* **To do**:
Your answer should be every line of the records that contains the word "chat", copied as it stands.

* **Given data**:

┄┄┄┄┄┄┄┄┄┄

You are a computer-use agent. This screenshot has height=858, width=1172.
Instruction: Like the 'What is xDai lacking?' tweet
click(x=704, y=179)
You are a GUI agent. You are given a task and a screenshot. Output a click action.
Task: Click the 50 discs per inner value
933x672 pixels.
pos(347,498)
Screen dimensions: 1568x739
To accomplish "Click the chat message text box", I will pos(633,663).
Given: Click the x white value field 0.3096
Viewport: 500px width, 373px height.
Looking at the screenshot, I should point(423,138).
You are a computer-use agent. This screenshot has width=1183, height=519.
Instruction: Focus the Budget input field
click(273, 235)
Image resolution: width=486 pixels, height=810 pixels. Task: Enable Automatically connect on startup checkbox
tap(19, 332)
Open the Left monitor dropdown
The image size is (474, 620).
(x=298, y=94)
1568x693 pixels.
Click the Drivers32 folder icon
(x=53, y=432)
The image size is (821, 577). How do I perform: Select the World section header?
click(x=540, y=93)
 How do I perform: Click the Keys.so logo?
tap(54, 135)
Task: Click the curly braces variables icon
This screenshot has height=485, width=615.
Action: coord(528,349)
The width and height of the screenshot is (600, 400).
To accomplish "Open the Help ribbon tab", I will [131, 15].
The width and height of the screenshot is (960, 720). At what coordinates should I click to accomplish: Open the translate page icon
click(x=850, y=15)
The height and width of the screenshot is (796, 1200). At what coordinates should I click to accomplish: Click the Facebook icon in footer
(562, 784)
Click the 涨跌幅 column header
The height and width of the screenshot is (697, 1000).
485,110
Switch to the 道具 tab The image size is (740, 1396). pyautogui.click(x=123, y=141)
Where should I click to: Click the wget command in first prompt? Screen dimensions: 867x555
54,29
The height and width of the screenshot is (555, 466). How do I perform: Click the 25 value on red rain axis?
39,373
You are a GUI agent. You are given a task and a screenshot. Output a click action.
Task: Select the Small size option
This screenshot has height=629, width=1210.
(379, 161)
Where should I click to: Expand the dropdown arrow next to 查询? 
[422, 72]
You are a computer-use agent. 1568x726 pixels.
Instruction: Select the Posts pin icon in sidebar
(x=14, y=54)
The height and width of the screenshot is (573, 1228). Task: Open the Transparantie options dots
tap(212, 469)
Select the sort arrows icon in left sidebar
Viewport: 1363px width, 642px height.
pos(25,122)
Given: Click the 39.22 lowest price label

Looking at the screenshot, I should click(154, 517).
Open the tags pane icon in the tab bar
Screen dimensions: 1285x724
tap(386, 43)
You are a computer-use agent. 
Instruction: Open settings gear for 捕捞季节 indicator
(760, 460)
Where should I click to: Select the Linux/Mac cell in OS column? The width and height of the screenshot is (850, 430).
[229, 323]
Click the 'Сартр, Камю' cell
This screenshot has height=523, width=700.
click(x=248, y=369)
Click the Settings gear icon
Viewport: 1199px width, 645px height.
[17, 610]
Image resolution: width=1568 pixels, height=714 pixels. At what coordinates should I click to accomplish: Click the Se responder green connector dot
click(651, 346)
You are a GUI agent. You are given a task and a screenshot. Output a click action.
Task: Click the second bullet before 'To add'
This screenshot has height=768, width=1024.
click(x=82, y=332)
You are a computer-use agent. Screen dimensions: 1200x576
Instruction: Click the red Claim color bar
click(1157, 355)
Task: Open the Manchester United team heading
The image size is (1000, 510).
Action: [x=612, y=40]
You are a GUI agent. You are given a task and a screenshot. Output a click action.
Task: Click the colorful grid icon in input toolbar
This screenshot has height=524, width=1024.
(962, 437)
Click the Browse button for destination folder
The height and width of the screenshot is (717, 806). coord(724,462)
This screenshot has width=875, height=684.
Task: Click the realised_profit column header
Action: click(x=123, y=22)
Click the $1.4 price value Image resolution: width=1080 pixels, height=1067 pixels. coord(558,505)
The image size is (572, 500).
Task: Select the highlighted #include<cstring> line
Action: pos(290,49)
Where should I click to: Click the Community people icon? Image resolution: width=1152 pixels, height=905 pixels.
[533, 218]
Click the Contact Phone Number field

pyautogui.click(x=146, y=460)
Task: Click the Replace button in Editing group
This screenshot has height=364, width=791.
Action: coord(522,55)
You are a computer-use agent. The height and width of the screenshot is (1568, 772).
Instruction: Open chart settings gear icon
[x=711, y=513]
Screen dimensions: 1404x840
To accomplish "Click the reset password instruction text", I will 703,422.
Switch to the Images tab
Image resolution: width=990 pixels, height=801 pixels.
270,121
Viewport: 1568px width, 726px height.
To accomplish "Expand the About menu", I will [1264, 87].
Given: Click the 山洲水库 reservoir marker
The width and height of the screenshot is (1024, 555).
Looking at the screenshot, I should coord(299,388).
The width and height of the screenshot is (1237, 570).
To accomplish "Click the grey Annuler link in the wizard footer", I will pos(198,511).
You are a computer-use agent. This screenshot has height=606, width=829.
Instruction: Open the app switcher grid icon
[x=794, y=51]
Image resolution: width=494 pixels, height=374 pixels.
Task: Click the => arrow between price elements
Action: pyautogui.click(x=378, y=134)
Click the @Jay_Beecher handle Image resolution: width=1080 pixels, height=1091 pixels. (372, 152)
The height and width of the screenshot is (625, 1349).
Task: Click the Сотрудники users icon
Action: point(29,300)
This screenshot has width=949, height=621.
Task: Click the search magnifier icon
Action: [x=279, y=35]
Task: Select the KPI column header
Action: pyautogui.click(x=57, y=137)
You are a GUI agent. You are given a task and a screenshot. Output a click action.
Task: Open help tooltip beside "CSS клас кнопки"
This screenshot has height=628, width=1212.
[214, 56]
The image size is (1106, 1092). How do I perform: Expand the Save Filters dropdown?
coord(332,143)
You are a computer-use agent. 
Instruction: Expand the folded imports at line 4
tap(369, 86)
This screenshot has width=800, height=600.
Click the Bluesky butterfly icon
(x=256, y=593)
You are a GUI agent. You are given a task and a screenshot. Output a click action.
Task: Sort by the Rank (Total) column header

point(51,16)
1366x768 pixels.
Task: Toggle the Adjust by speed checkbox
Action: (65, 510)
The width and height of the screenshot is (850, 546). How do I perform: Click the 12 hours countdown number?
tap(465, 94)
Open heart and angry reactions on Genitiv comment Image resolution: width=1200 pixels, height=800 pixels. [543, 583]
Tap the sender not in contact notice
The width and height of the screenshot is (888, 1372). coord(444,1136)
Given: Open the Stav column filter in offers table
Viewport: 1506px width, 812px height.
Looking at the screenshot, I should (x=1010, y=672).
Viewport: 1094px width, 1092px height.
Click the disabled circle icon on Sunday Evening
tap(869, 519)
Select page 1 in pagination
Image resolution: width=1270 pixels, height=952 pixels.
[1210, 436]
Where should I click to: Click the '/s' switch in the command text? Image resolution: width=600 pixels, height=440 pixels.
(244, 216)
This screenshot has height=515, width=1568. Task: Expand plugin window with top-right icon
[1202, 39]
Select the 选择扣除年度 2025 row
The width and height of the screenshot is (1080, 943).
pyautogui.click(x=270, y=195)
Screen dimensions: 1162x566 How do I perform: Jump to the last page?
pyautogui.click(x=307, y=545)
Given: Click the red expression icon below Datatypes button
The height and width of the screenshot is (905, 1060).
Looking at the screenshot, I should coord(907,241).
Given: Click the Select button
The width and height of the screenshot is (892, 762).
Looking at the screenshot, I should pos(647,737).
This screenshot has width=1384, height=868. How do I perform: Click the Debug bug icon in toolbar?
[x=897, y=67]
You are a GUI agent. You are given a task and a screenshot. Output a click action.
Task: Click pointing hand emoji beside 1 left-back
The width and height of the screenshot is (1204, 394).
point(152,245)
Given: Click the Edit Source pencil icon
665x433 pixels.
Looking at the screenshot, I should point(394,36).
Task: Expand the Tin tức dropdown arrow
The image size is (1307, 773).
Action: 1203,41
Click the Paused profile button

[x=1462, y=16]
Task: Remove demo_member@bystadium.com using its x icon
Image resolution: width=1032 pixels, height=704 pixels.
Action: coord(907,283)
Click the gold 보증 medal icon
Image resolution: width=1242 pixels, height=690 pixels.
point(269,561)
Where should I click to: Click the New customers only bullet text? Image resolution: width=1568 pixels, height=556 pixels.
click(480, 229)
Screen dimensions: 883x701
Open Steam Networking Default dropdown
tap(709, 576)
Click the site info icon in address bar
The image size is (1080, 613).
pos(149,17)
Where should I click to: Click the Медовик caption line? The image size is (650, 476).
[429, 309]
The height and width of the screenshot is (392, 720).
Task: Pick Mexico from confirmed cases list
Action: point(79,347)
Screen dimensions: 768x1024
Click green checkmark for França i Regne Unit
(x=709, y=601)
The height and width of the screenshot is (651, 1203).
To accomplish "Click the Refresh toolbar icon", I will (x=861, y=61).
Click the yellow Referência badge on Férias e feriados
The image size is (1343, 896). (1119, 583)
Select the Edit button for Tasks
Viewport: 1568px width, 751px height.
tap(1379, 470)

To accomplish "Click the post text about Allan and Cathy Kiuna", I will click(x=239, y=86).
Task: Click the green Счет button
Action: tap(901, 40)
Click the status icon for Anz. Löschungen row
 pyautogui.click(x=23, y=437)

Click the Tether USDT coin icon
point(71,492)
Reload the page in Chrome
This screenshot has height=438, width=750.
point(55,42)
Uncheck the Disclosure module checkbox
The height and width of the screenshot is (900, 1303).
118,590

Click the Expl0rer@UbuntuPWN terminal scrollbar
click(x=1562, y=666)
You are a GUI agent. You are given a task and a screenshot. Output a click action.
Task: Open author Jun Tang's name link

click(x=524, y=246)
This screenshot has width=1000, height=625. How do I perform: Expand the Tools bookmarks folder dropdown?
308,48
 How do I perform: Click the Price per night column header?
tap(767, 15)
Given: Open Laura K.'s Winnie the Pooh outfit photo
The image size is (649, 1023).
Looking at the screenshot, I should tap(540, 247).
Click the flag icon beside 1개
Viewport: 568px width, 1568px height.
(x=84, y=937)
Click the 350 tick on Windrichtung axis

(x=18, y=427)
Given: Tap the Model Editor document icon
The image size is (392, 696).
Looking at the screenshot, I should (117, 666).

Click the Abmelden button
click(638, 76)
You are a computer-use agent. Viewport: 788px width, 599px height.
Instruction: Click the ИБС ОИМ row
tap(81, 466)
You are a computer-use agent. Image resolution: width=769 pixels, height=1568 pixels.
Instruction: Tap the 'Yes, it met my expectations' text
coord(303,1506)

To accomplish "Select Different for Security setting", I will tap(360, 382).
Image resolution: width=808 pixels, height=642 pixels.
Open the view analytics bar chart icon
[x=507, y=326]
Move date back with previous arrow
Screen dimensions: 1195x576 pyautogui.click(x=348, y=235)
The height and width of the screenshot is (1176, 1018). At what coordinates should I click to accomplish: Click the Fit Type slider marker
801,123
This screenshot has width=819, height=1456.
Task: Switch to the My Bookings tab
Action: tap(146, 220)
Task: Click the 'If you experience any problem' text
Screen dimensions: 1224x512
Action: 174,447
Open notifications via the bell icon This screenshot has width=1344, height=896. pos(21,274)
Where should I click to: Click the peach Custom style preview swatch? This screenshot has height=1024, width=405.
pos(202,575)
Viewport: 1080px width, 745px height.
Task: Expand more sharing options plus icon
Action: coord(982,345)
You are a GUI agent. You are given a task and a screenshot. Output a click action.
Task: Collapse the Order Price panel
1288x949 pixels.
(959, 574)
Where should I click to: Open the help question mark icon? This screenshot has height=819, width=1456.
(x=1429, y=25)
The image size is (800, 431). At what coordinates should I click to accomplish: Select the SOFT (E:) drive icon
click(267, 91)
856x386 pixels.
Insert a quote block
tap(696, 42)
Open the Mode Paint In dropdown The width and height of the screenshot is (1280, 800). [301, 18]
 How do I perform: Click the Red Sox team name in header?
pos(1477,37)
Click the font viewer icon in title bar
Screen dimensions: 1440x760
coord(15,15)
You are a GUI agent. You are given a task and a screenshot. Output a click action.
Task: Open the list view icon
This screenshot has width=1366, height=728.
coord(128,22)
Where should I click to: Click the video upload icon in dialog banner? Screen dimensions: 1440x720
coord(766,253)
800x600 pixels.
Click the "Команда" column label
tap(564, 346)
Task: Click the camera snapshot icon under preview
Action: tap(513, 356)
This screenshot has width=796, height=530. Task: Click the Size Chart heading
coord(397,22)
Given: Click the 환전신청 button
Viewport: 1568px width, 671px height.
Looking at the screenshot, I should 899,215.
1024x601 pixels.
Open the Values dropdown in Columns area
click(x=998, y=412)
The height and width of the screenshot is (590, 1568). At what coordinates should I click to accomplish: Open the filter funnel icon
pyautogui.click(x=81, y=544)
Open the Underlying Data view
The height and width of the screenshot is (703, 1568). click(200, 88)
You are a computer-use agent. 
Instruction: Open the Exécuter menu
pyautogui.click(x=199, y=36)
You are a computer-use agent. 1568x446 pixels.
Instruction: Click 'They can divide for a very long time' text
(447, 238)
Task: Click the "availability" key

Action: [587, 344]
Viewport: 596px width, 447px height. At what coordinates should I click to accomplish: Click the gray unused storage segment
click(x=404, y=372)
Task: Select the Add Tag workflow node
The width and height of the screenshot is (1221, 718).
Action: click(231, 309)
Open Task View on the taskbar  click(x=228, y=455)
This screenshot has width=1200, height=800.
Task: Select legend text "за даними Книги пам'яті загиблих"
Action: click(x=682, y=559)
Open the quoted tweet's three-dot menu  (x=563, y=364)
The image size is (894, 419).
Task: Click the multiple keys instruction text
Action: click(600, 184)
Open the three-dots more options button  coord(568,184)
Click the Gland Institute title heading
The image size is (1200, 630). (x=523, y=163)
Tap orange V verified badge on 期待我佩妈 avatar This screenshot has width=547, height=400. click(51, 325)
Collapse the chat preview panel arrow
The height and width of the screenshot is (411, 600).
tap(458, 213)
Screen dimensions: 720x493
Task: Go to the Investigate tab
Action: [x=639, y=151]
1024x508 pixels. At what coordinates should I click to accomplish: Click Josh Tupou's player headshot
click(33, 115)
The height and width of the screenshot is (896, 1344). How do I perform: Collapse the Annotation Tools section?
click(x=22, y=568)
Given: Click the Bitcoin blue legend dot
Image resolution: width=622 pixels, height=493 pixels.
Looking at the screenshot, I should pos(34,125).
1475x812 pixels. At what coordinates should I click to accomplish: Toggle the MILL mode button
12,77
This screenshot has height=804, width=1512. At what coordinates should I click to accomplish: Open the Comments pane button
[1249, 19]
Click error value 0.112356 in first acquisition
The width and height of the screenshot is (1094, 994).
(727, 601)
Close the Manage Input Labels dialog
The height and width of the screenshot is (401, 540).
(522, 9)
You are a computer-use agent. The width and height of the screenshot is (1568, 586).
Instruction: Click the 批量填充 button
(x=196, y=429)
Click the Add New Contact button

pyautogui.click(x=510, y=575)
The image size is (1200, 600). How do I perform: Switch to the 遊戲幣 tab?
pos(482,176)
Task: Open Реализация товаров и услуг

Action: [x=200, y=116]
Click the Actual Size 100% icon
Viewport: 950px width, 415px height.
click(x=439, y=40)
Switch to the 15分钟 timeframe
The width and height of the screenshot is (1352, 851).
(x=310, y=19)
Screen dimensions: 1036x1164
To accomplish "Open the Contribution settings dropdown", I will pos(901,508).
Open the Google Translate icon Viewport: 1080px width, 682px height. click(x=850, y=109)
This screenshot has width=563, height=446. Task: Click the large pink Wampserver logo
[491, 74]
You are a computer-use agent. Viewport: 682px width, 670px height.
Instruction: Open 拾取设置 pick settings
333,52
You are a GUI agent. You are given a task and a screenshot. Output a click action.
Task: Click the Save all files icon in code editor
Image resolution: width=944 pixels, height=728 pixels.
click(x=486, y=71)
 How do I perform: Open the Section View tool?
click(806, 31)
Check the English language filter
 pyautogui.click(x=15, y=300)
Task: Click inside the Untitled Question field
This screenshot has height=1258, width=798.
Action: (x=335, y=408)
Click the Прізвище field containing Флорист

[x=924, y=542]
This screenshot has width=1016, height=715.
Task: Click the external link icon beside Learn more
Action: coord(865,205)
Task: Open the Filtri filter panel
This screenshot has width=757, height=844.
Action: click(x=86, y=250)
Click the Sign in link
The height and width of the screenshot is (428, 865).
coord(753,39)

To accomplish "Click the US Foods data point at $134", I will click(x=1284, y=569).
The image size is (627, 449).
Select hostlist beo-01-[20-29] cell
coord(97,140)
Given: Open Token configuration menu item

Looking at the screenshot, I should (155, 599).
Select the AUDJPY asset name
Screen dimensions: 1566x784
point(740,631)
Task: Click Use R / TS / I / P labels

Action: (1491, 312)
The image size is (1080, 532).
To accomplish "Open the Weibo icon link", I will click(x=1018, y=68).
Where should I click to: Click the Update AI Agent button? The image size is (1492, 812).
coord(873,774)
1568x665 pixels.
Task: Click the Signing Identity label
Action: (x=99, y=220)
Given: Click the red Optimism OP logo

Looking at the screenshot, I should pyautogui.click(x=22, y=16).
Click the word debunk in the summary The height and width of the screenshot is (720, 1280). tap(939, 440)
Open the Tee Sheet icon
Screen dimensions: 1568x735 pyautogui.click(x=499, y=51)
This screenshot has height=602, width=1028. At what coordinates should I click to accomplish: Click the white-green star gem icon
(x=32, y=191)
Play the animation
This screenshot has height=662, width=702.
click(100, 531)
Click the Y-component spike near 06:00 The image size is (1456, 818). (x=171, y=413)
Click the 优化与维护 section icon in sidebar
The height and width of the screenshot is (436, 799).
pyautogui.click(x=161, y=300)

┄┄┄┄┄┄┄┄┄┄

* **Result below**:
To accomplish "Click the chat message text box", I will pos(633,663).
Collapse the chat preview panel arrow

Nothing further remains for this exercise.